| Well there is one argument that, in my opinion, is a reasonable one. We should try to improve and solve some of our cultural, philosophy, and systemic problems -before- we replicate them in isolated pockets of humanity. Otherwise we might suffer a replication crisis, where cultural and societal advancements are not shared by all. For example, many dystopian media in the past few decades has focused on images of what a hyper capitalistic society could look like in space. Where you may have to pay for every breath, pay for literally existing in a space. A society where every day of your life must be profitable and servicing the corporations you have sworn fealty, a world where the only purpose for the foreseeable future is growth and commerce. Perhaps having a society that is a bit more communally focused, and less self centered. One where the purpose of society is to nurture and spread life to where complex life does not exist. A society where the primary driver isn't growth for growth's sake. The argument is that if we ignore our cultural and philosophical short comings, we could replicate them. Why is replicating them bad? Because the stakes are so much higher when you have a space fairing race. Do you know what a small crew of technically literate people could do with the tech a society building a mar colony would require? Capture and redirect an asteroid, and if they were half intelligent they would know that the best way for it to go undetected would be to play the long game and give it a long trajectory out of the solar plane where most of the solar systems mass is. Or they could just as easily purposefully seed a planet's orbit with debris to create an intentional Kessler's syndrome. And you might say that these are outlandish, but any society that lives in space or on an non-terraformed would be a society where the base competency would be vastly higher due to survival pressures. So, yes we should keep advancing tech but I think it's an obvious deficiency with our silicon valley minded leaders. We don't put any time/money/energy into the fundamental problems of our society because these newage business men have been indoctrinated into the ideology that technology is the one and only savior. It's important, but you can't build a society or a building with only one pillar. |
We spend untold billions and trillions on these things. You will never solve every problem for every person. Utopia does not exist. You see, a lot of different people have a lot of different ideas on what the fundamental problems of our society are. Some people think it's because people have abandoned traditional values and religion. Other people think it's because of that. You can't solve all the problem for all the people. You can't care for everyone because you just end up caring for no one.
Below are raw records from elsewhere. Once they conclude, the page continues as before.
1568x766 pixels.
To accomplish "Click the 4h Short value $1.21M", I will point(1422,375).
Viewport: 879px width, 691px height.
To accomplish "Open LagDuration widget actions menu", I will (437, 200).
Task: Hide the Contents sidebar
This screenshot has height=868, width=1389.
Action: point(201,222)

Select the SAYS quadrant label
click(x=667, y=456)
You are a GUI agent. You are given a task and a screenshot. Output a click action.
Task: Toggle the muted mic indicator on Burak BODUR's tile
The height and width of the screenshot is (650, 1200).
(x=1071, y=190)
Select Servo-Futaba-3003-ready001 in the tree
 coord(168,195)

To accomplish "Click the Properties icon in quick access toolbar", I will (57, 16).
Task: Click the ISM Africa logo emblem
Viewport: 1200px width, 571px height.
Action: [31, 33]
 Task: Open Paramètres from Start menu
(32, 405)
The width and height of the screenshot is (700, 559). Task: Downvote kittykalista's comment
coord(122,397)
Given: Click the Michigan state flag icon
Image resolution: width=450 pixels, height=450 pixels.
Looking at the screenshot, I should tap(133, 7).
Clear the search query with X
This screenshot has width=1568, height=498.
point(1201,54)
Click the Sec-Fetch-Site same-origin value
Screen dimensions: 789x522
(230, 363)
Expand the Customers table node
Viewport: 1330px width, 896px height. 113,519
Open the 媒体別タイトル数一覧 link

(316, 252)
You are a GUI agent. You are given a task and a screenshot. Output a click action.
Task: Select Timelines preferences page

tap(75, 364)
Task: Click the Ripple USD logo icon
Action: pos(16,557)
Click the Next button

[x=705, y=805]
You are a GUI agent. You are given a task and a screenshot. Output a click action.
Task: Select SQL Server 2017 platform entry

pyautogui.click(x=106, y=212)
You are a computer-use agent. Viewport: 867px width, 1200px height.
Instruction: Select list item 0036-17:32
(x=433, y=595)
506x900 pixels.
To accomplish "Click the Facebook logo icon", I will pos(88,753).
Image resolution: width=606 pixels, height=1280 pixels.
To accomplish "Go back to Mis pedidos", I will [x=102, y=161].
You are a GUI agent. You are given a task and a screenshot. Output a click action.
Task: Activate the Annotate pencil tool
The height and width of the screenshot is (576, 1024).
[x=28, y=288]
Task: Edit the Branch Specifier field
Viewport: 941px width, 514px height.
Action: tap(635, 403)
> Perhaps having a society that is a bit more communally focused, and less self centered.
Your vision, to my judgement, sounds self centered though. It's saying "take care of me first instead of fulfilling your ambitions". There can't be a single "community". It's just not possible or realistic. It will always be plural because to be quite frank, many groups of people do not like each other, will not change for each other, and don't want to waste their lives trying to be accepted by other groups. And that's OK.
> We should try to improve and solve some of our cultural, philosophy, and systemic problems -before- we replicate them in isolated pockets of humanity.
This is saying we should paralyze ourselves until an arbitrary group of people say everything is good now. Again, why would we do that?